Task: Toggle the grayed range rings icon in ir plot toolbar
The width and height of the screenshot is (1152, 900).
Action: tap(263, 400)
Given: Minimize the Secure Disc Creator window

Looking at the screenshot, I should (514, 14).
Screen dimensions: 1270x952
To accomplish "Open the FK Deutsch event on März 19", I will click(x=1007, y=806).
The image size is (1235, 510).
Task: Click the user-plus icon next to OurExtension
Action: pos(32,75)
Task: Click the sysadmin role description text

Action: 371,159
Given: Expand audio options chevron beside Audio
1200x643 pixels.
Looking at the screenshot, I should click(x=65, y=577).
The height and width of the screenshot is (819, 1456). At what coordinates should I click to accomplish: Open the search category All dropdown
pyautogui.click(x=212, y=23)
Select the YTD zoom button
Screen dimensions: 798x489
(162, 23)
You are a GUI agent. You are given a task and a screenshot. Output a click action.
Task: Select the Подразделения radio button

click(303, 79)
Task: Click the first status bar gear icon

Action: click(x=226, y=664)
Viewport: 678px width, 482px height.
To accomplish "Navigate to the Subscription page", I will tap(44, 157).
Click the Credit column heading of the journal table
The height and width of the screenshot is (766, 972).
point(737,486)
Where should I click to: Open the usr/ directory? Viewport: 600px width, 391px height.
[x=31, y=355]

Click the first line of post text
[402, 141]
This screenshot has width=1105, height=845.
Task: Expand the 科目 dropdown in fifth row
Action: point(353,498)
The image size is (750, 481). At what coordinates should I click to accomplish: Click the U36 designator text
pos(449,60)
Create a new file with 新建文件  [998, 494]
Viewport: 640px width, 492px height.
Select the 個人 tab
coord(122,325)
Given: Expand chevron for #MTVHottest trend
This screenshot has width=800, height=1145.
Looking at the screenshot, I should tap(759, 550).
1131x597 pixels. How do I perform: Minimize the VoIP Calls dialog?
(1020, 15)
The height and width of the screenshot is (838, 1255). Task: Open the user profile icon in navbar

PROBLEM STATEMENT: Please determine how many lines in the entries contain the word "chevron" and answer with the number alone.

TASK RESULT: 2